Check your understanding:
A: In the lung dataset description, what NCBI BIOPROJECT accession code is given for the full dataset?
B: Resume the lung dataset description from the end of its abstract background.

[[ Source extract open ]]

Tissue Type(s): Healthy Lung

Contributed by: Kerstin Meyer, Wellcome Sanger Institute, Wellcome Genome Campus, Hinxton, Cambridgeshire, CB10 1SA, UK

Manuscript: Integrated analyses of single-cell atlases reveal age, gender, and smoking status associations with cell type-specific expression of mediators of SARS-CoV-2 viral entry and highlights inflammatory programs in putative target cells (https://www.biorxiv.org/content/10.1101/2020.04.19.049254v1)

Description: This study allows one to visualize and query genes as well as explore cell types, technical batches, and cell metrics associated with the manuscript. If published, this version of the data set is focused on the manuscript and is a subset of what may be made available by the original manuscript.

Original Publication: Madissoon, E., et al. "scRNA-seq assessment of the human lung, spleen, and esophagus tissue stability after cold preservation." Genome Biology 21.1 (2020): 1-16.

Full dataset: The datasets generated for this study are available through the Human Cell Atlas Data Coordination Platform and NCBI BIOPROJECT accession code PRJEB31843 (https://prod.data.humancellatlas.org/explore/projects/c4077b3c-5c98-4d26-a614-246d12c2e5d7). Relevant processed data is shared here in the downloads tab.

Abstract

Background

The Human Cell Atlas is a large international collaborative effort to map all cell types of the human body. Single-cell RNA sequencing can generate high-quality data for the delivery of such an atlas. However, delays between fresh sample collection and processing may lead to poor data and difficulties in experimental design.

[[ Source extract closed ]]
[[ Provided material open ]]

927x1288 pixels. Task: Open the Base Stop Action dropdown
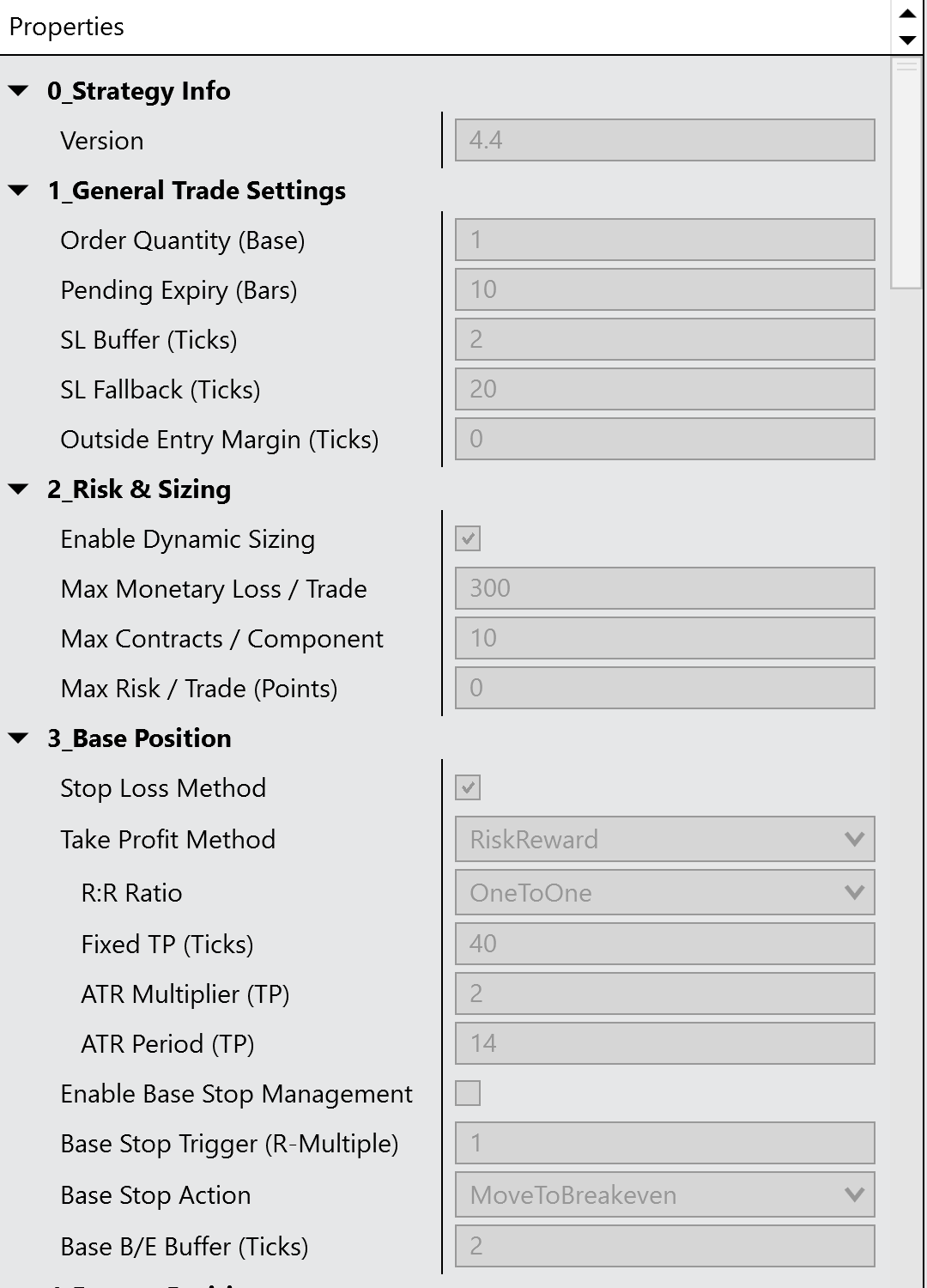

[[ Provided material closed ]]

List of answers:
A: PRJEB31843

B:
Results

This study assesses the effect of cold storage on fresh healthy spleen, esophagus, and lung from ≥ 5 donors over 72 h. We collect 240,000 high-quality single-cell transcriptomes with detailed cell type annotations and whole genome sequences of donors, enabling future eQTL studies. Our data provide a valuable resource for the study of these 3 organs and will allow cross-organ comparison of cell types.

We see little effect of cold ischemic time on cell yield, total number of reads per cell, and other quality control metrics in any of the tissues within the first 24 h. However, we observe a decrease in the proportions of lung T cells at 72 h, higher percentage of mitochondrial reads, and increased contamination by background ambient RNA reads in the 72-h samples in the spleen, which is cell type specific.

Conclusions

In conclusion, we present robust protocols for tissue preservation for up to 24 h prior to scRNA-seq analysis. This greatly facilitates the logistics of sample collection for Human Cell Atlas or clinical studies since it increases the time frames for sample processing.